FAZ 19.12.2025
17:05 Uhr

Klima: US-Regierung will Institut für Atmosphärenforschung schließen


Eine der renommiertesten Einrichtungen für Atmosphärenforschung steht möglicherweise vor dem Aus. Eine Katastrophe für die internationale Klimawissenschaft, sagen Experten.

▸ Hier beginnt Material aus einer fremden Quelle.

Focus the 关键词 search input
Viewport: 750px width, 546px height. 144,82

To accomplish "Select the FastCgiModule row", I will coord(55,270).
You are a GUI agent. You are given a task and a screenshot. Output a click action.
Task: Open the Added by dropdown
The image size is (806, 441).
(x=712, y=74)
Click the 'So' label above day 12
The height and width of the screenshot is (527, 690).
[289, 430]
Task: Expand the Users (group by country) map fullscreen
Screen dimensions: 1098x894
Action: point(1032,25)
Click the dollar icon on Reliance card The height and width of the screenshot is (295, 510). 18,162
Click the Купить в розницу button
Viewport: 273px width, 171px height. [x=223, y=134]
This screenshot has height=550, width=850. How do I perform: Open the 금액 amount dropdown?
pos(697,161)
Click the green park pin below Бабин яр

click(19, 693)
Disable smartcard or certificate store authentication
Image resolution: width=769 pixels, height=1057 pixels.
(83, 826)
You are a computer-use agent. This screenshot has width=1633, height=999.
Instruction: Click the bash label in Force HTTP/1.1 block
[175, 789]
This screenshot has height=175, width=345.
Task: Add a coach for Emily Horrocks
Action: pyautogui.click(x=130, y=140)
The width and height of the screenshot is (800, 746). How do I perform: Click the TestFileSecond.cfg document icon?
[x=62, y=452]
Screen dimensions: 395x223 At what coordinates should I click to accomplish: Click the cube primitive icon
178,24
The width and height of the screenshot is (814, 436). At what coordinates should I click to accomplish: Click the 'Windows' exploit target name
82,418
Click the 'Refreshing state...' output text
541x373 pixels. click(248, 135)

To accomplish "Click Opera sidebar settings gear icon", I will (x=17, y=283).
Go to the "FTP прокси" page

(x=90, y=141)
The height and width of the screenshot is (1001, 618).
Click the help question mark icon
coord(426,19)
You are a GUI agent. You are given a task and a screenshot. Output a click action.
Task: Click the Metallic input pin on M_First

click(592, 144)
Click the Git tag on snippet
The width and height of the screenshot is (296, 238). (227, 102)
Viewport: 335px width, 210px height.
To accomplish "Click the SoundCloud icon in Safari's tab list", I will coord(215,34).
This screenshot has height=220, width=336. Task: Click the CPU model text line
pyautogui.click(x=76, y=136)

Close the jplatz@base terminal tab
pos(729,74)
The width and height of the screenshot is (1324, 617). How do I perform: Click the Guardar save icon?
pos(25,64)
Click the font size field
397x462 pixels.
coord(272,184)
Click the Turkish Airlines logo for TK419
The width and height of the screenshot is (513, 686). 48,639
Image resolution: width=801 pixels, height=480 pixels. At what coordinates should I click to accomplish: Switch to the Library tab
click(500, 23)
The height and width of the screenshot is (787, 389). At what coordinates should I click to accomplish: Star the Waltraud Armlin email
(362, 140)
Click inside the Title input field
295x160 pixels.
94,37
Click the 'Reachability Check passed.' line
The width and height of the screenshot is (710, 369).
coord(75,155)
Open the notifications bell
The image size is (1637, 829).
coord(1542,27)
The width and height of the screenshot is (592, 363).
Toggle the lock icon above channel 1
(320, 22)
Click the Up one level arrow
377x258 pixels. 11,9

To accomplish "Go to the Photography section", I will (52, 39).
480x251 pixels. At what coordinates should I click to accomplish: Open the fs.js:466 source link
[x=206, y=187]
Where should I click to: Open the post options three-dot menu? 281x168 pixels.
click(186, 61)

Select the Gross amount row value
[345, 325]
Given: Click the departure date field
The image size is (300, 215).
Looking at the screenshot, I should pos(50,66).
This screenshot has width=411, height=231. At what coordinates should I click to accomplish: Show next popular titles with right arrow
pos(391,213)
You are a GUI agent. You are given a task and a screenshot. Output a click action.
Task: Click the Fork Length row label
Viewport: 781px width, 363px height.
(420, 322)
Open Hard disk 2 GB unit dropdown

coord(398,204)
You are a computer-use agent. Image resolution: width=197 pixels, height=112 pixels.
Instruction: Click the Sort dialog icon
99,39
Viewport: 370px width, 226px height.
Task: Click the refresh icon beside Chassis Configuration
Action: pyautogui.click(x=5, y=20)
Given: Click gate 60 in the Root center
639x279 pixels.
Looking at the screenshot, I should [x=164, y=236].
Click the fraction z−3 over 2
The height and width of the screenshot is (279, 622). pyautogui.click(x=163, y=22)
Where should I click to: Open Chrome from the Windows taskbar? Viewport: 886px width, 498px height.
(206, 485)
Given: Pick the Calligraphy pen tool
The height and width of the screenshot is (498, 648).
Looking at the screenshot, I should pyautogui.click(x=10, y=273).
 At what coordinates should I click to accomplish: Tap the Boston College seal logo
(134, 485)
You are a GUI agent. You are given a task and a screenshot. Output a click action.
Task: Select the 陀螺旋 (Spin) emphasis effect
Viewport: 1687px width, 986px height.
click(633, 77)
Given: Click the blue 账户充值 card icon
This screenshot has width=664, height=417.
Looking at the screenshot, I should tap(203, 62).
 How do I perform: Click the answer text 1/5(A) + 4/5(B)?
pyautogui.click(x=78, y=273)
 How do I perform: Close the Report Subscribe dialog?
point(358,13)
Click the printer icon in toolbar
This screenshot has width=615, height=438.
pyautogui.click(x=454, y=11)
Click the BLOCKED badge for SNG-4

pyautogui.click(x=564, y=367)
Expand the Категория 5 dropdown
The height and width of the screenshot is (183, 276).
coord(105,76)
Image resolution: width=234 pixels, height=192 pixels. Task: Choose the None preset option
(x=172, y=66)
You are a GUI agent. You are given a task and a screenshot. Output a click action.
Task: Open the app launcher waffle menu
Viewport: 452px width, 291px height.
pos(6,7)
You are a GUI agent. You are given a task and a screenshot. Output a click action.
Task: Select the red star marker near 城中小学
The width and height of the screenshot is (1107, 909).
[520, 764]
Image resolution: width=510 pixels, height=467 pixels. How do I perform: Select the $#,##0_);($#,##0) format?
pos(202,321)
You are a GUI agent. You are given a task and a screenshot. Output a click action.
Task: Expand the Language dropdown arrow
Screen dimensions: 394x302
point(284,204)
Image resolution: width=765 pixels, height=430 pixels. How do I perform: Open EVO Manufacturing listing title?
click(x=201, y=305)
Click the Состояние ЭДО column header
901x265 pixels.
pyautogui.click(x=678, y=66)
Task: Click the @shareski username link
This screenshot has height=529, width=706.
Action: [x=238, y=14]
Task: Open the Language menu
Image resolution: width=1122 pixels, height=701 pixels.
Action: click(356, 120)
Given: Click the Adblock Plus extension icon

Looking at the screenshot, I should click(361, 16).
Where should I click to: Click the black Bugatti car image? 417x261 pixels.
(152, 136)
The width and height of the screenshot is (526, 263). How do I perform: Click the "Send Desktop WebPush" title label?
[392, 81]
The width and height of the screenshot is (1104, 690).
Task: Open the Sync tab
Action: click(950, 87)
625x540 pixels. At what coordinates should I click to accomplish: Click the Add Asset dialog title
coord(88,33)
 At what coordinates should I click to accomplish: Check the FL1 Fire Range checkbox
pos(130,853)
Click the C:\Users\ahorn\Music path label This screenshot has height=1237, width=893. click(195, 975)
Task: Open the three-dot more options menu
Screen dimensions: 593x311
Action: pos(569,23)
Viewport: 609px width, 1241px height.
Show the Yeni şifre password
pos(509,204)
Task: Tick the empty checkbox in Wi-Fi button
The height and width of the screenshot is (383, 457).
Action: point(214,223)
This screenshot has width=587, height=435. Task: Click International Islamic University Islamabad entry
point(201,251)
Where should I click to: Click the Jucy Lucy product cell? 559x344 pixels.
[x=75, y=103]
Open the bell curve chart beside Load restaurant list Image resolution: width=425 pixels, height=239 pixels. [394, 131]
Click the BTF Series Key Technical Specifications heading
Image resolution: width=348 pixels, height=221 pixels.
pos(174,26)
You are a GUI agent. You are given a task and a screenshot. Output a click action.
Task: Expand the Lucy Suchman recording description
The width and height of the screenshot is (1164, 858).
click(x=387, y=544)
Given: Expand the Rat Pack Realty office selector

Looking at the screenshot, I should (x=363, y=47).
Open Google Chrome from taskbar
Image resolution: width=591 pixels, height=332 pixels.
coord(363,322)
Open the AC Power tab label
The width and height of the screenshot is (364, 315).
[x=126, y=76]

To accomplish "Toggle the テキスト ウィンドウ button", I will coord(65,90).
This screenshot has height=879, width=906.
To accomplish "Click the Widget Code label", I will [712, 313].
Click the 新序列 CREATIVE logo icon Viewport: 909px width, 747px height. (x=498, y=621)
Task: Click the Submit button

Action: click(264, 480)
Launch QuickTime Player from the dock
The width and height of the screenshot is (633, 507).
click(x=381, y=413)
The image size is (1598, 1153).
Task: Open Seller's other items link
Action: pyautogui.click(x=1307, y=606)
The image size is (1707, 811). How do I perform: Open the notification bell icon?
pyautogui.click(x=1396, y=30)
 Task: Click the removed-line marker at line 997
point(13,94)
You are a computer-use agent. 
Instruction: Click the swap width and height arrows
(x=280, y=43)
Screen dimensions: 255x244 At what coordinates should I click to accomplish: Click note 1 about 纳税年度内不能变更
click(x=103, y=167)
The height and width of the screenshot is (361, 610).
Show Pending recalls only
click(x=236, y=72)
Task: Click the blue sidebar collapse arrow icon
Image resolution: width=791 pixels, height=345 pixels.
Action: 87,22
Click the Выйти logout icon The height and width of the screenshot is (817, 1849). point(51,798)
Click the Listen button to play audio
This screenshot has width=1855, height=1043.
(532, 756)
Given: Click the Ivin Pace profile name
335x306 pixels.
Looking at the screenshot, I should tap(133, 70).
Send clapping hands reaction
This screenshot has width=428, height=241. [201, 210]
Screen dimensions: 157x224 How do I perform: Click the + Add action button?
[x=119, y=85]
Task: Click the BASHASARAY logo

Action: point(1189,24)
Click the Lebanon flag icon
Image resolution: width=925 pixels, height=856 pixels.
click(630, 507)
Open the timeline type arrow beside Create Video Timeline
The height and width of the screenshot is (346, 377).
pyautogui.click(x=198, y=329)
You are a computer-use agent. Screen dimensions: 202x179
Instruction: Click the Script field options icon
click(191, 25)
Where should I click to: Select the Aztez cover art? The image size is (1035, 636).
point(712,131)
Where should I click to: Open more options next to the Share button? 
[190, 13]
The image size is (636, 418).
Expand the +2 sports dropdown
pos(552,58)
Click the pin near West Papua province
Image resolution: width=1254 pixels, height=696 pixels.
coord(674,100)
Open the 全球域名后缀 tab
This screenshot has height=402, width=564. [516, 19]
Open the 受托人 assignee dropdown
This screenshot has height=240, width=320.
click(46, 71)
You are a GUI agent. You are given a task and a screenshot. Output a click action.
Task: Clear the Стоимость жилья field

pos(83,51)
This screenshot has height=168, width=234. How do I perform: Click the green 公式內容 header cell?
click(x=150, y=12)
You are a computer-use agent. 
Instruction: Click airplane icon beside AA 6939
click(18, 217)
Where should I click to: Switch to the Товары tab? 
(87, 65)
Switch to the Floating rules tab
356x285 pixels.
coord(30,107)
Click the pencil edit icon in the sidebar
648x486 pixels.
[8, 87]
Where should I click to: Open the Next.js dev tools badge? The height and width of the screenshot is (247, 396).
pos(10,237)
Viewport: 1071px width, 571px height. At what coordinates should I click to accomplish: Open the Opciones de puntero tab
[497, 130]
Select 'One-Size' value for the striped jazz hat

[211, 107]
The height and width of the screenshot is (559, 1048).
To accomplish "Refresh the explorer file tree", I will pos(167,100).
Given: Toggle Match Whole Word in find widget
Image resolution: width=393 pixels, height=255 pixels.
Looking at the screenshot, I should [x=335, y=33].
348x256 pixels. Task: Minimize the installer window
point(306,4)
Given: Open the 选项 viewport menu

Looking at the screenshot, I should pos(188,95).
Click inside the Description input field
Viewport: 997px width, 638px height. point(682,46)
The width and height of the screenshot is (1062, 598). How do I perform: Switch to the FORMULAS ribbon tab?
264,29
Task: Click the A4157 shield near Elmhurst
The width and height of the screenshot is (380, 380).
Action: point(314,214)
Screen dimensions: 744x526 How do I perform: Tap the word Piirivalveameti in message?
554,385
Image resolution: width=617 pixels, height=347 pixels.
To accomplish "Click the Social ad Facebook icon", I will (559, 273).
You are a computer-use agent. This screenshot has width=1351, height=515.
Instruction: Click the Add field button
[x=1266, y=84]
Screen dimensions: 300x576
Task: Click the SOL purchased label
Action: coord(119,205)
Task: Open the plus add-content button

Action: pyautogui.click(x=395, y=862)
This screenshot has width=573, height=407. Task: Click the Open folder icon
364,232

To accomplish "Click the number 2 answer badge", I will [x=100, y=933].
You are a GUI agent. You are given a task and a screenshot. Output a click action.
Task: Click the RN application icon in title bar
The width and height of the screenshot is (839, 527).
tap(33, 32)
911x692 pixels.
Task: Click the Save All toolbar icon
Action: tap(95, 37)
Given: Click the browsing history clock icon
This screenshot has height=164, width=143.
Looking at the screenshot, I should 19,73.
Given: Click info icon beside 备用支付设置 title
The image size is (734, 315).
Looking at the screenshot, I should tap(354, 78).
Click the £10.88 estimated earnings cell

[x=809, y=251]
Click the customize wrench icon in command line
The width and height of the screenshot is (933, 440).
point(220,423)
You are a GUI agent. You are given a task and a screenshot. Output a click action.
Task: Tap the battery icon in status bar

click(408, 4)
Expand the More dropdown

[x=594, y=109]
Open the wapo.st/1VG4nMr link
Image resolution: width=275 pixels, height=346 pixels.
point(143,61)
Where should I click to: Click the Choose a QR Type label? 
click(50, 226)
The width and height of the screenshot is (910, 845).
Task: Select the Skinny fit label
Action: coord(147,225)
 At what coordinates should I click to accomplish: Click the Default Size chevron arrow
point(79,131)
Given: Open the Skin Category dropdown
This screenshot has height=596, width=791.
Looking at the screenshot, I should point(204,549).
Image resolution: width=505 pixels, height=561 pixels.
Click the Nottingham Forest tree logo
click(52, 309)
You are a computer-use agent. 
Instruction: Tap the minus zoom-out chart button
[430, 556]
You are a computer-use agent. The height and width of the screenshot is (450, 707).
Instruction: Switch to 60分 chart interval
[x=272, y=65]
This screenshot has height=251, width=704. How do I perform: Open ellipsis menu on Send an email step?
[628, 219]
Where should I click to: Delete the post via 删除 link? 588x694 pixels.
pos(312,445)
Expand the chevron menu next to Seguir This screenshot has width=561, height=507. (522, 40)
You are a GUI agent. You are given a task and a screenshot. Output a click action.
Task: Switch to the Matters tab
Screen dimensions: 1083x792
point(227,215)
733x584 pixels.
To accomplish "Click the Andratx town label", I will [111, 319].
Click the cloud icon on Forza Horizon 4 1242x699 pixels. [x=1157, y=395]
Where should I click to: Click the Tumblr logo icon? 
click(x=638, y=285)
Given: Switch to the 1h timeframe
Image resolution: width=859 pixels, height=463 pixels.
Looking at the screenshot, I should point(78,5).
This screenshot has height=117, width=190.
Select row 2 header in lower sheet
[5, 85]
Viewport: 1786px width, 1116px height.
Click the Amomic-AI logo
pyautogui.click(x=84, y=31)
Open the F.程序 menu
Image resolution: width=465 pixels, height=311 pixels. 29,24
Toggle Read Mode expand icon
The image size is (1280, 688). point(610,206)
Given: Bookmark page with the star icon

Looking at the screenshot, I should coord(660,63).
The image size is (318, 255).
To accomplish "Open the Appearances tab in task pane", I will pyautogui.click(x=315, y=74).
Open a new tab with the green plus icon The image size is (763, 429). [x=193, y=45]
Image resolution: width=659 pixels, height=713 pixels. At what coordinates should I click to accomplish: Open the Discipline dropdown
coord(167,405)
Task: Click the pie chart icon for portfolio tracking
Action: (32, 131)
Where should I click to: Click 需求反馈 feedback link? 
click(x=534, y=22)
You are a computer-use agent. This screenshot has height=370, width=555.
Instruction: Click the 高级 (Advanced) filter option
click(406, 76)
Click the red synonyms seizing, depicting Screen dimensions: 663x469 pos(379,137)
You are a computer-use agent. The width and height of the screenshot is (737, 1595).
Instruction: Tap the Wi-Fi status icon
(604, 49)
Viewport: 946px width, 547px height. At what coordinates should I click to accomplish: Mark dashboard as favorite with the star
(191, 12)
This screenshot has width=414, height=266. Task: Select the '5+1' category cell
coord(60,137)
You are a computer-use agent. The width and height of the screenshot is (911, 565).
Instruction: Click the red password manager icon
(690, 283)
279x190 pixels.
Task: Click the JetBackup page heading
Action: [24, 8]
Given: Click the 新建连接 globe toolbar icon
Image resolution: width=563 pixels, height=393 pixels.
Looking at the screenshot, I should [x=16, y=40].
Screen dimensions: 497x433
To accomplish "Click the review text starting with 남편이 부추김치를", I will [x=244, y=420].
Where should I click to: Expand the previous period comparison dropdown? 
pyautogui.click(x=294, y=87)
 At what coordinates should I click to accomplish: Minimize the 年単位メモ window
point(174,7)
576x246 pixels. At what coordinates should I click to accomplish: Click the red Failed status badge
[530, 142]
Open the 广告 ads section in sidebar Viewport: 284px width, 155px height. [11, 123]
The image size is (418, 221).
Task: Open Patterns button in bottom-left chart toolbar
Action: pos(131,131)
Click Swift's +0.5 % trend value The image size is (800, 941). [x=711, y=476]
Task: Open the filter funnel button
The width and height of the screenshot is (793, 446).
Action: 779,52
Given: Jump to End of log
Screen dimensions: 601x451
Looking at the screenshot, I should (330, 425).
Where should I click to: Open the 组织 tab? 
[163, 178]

Klima: US-Regierung will Institut für Atmosphärenforschung schließen

Die US-Regierung hat angekündigt, eines der weltweit renommiertesten  Klimaforschungszentren zu schließen – das National Center for Atmospheric Research (NCAR) in Boulder, Colorado. Das meldet jetzt das Wissenschaftsmagazin „Nature“.  Die Begründung des Weißen Hauses für diesen Schritt: Das NCAR sei eine „Hochburg linken Klima-Irrsinns“. Die Mittel für das Institut stammen bislang hauptsächlich aus dem Bundeshaushalt. Als „zentrale Säule der internationalen Klimaforschung“ bezeichnete Gerrit Lohmann vom Alfred-Wegener-Institut für Polar- und Meeresforschung in Bremerhaven das NCAR gegenüber dem Science Media Center. „Die Trump-Regierung lege nun den Hammer an die Grundpfeiler für das Verständnis unseres Planeten“, zitiert „Nature“ die Klimawissenschaftlerin Katharine Hayhoe von der Texas Tech University in Lubbock. Das Institut in Boulder, das im Jahr 1960 gegründet wurde, erforscht nicht nur das Klima. Die Wissenschaftler dort befassen sich auch mit allen Aspekten der Atmosphäre, von der Wolkenbildung und Luftverschmutzung bis hin zu den Auswirkungen der Treibhausgasemissionen auf das Klima. Am NCAR wurden weltweit führende Klima- und Erdsystemmodelle entwickelt und gepflegt sowie Daten zu Atmosphären-, Ozean- und Klimaprozessen erhoben. Das Forschungsinstitut ist international vernetzt, auch Einrichtungen in Deutschland kooperieren mit NCAR-Forschern, etwa in der Entwicklung von experimentellen Mess- und Beobachtungsverfahren und von Modellierungen. Viele der Leistungen des Instituts würden gemeinschaftlich genutzt, sagt Gerrit Lohmann. Kurzfristig sei es nicht durch andere Institute ersetzbar. „Zahlreiche am NCAR entwickelte und gepflegte Datensätze, Reanalysen und Modellprodukte sind für die laufende Forschung an deutschen und europäischen Einrichtungen von unmittelbarer Bedeutung.“ Lohmann befürchtet, dass die Qualität von Extremwetteranalysen und Klimaprojektionen ohne die Daten vom NCAR schlechter wird. Daniela Domann von der ETH Zürich ergänzt gegenüber dem Science Media Center, dass eine solche Budgetkürzung nicht nur die Klimaforschung trifft – „das ausgesuchte Ziel der Trump-Regierung“, sondern auch die Wetterforschung, die Frühwarnsysteme für Naturgefahren entwickelt und solche Warnungen kommuniziert. Der Kongress muss den Kürzungsplänen der Regierung noch zustimmen. Der Abgeordnete aus Boulder, Joe Neguse von den Demokraten, hat bereits Widerstand angekündigt.